» Quelle:
= = = = = = =

Das hat sich schon in der enttäuschenden Kursentwicklung gezeigt, nachdem Siemens-Finanzvorstand Ralf Thomas Ende 2024 den Sinn der Mehrheitsbeteiligung in Frage gestellt hatte – schließlich sind 34 Milliarden Euro gebunden. Mit dem Kapital kann Siemens von der fortschreitenden Digitalisierung der Industrie weiter profitieren.

Damit entspricht Busch den Wünschen vieler Investoren, die eine Konzentration auf die Wachstumsfelder fordern. Doch öffnet der Rückzug bei Healthineers die Büchse der Pandora: Einige Investoren sprechen sich regelmäßig für die Abspaltung der Zugtechnik mit seiner hohen Kapitalbindung aus. Dagegen wehrt sich Busch, weil er das Zuggeschäft für chancenreich hält und zum Kerngeschäft zählt. Zugfahren ist nachhaltig und wird in den USA neu entdeckt. Die Sparte erhält Milliardenaufträge, zuletzt aus der Schweiz. Auch Deutschland muss seine Bahn grundlegend reformieren. Dazu kann Siemens entscheidend beitragen.

= = = = = = =

[Ein Datenblock]
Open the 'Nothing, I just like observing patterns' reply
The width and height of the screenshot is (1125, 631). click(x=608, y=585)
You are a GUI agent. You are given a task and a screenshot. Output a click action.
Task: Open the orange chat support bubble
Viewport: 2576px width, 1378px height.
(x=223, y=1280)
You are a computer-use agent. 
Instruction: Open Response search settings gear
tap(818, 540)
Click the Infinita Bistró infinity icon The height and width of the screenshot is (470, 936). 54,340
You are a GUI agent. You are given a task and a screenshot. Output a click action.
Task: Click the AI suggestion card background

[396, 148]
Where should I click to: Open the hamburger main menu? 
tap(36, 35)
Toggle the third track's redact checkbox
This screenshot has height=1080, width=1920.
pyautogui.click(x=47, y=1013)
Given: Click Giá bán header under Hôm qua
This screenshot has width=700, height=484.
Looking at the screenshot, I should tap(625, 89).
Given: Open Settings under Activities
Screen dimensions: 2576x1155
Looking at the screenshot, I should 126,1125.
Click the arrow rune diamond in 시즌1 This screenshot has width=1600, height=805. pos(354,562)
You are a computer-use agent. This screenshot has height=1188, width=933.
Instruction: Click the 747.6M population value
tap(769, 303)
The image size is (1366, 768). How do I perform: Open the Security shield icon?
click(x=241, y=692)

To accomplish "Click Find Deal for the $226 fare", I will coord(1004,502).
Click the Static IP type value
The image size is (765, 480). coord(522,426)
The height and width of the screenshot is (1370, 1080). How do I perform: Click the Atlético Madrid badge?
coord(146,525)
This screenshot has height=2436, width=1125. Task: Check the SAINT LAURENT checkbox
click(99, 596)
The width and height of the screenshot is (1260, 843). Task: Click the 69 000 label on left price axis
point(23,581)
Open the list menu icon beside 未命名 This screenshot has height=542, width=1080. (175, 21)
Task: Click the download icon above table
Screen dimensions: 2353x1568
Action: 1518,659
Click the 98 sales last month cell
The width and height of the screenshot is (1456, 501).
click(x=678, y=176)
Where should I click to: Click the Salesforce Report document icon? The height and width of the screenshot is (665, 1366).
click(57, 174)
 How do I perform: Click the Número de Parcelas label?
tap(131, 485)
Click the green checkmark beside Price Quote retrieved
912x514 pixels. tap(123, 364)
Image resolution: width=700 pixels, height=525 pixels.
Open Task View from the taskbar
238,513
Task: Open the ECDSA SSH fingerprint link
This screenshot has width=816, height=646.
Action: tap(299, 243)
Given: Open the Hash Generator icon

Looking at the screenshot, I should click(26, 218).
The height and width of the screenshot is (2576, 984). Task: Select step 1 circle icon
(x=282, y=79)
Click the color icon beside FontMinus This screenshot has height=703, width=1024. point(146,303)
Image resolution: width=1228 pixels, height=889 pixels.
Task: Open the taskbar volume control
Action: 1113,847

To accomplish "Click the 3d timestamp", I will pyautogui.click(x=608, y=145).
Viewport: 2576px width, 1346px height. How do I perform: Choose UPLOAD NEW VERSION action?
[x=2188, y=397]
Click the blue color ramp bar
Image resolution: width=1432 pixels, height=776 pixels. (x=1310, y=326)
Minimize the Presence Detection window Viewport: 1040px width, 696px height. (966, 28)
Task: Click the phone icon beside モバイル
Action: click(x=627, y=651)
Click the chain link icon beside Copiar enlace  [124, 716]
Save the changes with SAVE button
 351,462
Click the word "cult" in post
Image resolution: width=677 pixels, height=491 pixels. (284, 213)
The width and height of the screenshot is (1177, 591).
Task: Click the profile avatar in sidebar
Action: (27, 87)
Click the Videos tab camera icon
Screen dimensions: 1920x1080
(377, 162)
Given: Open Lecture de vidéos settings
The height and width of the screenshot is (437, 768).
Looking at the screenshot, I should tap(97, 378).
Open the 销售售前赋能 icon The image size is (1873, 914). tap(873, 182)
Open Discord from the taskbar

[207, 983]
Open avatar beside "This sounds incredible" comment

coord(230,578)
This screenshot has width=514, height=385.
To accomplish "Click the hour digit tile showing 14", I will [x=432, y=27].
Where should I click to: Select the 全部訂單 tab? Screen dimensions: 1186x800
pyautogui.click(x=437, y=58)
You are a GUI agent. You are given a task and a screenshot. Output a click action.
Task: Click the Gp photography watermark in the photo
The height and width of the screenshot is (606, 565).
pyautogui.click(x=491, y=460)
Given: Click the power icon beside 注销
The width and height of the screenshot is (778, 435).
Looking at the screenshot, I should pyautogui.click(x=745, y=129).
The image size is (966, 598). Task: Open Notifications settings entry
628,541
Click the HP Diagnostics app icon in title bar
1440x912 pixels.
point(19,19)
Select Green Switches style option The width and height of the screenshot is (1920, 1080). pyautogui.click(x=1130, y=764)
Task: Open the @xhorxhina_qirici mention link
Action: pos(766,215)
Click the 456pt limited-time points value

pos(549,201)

= = = = = = =

» Aufgaben:
[A] Gib den Abschnitt des Textes über Siemens erneut wieder, der bei „Das hat sich“ beginnt und nach „Industrie weiter profitieren.“ endet, und ersetze darin „Kapital“ durch „Geld“.
[B] Schreibe den Text über Siemens und seine Zugsparte weiter, und zwar im Anschluss an seinen letzten Satz.
Die Zeilen im Datenblock werden hier nicht gebraucht.

» Antworten:
[A]
Das hat sich schon in der enttäuschenden Kursentwicklung gezeigt, nachdem Siemens-Finanzvorstand Ralf Thomas Ende 2024 den Sinn der Mehrheitsbeteiligung in Frage gestellt hatte – schließlich sind 34 Milliarden Euro gebunden. Mit dem Geld kann Siemens von der fortschreitenden Digitalisierung der Industrie weiter profitieren.

[B]
Das Zuggeschäft ist hochpolitisch, weil es kritische Infrastruktur betrifft. Den Zusammenschluss der Siemens-Bahnsparte mit der des französischen Wettbewerbers Alstom hatte die Europäische Kommission im Jahr 2019 aus wettbewerbsrechtlichen Gründen untersagt. Doch stößt die Idee in Berlin und in Paris immer noch auf offene Ohren.

Denn der chinesische Staatskonzern CRRC drängt aggressiv in den europäischen Markt. Allerdings erfordert ein neuer Anlauf zur Schaffung eines europäischen Marktführers politische Überzeugungsarbeit und damit viel Geduld. Ob dafür die im Jahr 2030 endende Amtszeit von Busch reicht, muss bezweifelt werden.